## [Instructions]
1/ Please copy word for word the part of the ONC article that opens with the words containing "HHS and ONC" and closes with "on this year.".
2/ According to the ONC article, on what day and date did Xavier Becerra speak at the annual meeting's plenary session?

[Extract to read — start]

ONC to focus on health equity, data sharing, public health IT  

HHS and ONC leaders use the IT agency’s annual meeting to report on continued efforts to harness health IT to improve outcomes.


As it works to support the widespread adoption of health IT and nationwide health information exchange to improve healthcare, the Office of the National Coordinator for Health IT is focusing on several key issues, including: reducing health disparities, improving data sharing and advancing public health use of IT.

Micky Tripathi, Lisa Lewis Person, and Xavier Bercerra headlined ONC’s annual meeting

“There have been significant advances in health IT and interoperability,” noted Department of Health and Human Services Secretary Xavier Becerra, speaking at ONC’s annual meeting plenary session on Wednesday, April 13.

Becerra outlined some of the areas that ONC expects to concentrate on this year.

Health equity

Reducing health disparities is a top priority, the HHS secretary stressed. “We’re putting equity at the center of the decisions we make,” Becerra said.


“It is vital to mobilize health IT to mitigate disparities and, even more importantly, to not allow health IT to perpetuate or magnify health equity gaps."

[Extract to read — finish]
[Information — start]

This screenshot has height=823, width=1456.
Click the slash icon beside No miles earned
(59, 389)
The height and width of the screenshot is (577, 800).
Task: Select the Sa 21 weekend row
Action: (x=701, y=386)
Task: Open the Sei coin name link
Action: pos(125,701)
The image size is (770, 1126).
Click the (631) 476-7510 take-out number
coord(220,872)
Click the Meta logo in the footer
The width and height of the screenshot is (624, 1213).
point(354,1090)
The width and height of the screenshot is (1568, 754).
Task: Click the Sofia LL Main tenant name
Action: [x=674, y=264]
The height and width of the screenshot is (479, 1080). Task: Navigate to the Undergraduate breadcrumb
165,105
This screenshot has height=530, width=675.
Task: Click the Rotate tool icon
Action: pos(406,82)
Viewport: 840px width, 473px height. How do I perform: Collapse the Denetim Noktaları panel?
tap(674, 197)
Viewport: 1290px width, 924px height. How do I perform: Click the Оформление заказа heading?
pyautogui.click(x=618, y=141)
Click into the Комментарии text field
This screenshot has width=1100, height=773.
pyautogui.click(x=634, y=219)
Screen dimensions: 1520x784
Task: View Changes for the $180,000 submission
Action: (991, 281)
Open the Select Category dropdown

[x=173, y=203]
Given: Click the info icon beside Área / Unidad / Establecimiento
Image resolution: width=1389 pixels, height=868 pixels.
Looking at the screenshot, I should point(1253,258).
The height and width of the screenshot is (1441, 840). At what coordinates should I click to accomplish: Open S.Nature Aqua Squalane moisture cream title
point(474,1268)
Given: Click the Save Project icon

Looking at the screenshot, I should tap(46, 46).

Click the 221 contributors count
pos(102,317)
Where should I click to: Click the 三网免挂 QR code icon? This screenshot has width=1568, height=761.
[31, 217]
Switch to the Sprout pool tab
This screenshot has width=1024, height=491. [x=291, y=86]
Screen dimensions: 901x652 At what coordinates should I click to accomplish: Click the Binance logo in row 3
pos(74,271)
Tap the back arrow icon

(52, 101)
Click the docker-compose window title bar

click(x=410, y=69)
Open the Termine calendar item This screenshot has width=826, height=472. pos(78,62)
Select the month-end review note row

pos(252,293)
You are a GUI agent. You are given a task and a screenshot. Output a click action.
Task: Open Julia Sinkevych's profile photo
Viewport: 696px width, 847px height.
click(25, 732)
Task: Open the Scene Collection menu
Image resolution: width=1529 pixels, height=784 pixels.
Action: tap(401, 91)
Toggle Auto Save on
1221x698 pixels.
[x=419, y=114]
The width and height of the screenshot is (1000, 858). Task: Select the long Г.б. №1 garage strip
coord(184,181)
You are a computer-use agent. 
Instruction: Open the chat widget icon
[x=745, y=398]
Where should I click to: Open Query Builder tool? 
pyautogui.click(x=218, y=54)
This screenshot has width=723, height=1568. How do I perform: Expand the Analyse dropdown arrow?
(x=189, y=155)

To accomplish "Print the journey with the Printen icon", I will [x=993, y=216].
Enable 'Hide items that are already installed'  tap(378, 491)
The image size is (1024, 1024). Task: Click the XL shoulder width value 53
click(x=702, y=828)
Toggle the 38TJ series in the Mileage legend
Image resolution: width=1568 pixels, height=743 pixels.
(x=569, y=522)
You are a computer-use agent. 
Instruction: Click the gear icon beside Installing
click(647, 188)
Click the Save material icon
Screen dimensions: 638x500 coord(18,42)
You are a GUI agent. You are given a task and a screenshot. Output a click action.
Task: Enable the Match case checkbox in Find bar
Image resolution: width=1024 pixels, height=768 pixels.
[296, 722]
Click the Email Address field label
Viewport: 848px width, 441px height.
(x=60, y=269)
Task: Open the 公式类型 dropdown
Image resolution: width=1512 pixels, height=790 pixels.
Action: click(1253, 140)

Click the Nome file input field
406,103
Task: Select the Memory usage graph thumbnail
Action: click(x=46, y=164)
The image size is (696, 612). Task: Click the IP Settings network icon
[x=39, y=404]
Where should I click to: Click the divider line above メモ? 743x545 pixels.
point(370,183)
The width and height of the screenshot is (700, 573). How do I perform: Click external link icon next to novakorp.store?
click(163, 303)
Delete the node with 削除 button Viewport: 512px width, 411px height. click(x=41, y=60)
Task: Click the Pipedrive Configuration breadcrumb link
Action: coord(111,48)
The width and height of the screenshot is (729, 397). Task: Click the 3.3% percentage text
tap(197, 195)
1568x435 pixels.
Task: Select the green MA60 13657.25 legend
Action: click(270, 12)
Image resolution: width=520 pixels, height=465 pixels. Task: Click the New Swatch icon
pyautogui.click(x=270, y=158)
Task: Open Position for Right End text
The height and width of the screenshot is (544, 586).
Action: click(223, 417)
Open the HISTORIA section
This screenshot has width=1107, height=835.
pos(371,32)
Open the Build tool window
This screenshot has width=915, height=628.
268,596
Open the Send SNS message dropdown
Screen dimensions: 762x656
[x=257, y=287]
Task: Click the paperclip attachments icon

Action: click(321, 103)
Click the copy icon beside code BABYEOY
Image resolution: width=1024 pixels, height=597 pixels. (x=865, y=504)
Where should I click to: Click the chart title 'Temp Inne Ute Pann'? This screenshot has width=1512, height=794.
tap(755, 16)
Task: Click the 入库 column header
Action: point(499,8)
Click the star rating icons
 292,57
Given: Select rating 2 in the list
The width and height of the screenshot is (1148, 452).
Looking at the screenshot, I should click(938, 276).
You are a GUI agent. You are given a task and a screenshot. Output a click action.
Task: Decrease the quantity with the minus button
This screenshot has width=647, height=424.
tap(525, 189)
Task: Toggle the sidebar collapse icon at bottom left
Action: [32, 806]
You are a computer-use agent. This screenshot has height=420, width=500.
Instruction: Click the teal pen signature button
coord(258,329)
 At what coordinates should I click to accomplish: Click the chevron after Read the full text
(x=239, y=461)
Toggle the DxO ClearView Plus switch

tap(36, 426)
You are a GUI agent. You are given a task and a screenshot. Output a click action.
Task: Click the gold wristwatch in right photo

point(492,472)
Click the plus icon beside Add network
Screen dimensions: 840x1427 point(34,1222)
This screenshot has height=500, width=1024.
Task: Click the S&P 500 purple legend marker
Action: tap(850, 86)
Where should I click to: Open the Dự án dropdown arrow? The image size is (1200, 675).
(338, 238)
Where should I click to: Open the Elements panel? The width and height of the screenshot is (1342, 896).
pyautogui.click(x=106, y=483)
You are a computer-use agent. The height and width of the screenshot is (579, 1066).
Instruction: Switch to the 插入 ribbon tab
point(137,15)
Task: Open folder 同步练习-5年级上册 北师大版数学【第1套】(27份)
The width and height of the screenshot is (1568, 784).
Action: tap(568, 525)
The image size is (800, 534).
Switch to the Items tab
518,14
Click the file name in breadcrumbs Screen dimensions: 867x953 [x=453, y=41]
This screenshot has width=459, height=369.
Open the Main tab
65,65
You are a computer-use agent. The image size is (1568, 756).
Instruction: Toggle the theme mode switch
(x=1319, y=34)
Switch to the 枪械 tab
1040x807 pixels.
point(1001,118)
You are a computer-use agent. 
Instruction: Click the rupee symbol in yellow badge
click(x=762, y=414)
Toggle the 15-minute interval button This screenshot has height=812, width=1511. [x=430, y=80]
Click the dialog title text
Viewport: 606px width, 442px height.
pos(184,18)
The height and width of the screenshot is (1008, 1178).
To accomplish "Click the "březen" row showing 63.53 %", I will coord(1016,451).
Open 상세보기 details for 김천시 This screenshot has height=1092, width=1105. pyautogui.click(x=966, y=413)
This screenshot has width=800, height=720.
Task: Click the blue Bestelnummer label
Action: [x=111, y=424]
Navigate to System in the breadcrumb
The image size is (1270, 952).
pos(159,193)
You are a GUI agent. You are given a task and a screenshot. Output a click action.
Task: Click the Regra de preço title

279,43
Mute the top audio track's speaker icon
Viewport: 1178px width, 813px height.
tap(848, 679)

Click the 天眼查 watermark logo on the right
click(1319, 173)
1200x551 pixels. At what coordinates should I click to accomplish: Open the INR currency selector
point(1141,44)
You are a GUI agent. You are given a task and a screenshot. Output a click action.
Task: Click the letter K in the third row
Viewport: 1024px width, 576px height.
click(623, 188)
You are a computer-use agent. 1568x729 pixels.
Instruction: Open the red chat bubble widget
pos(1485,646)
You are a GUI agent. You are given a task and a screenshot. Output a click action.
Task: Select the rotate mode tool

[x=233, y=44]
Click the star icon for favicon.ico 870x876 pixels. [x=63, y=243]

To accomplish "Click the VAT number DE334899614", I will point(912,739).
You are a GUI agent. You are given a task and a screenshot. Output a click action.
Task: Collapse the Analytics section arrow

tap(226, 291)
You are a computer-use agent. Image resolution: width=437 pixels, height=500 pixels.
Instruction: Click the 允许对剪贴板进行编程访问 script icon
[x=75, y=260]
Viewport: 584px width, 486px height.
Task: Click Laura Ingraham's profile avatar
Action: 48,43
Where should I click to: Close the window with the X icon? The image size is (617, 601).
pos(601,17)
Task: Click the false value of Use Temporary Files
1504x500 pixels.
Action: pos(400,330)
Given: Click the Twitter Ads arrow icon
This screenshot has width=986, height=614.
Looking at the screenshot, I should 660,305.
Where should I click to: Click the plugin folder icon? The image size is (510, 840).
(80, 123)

[Information — finish]

## [Solution set]
1/
HHS and ONC leaders use the IT agency’s annual meeting to report on continued efforts to harness health IT to improve outcomes.


As it works to support the widespread adoption of health IT and nationwide health information exchange to improve healthcare, the Office of the National Coordinator for Health IT is focusing on several key issues, including: reducing health disparities, improving data sharing and advancing public health use of IT.

Micky Tripathi, Lisa Lewis Person, and Xavier Bercerra headlined ONC’s annual meeting

“There have been significant advances in health IT and interoperability,” noted Department of Health and Human Services Secretary Xavier Becerra, speaking at ONC’s annual meeting plenary session on Wednesday, April 13.

Becerra outlined some of the areas that ONC expects to concentrate on this year.

2/ Wednesday, April 13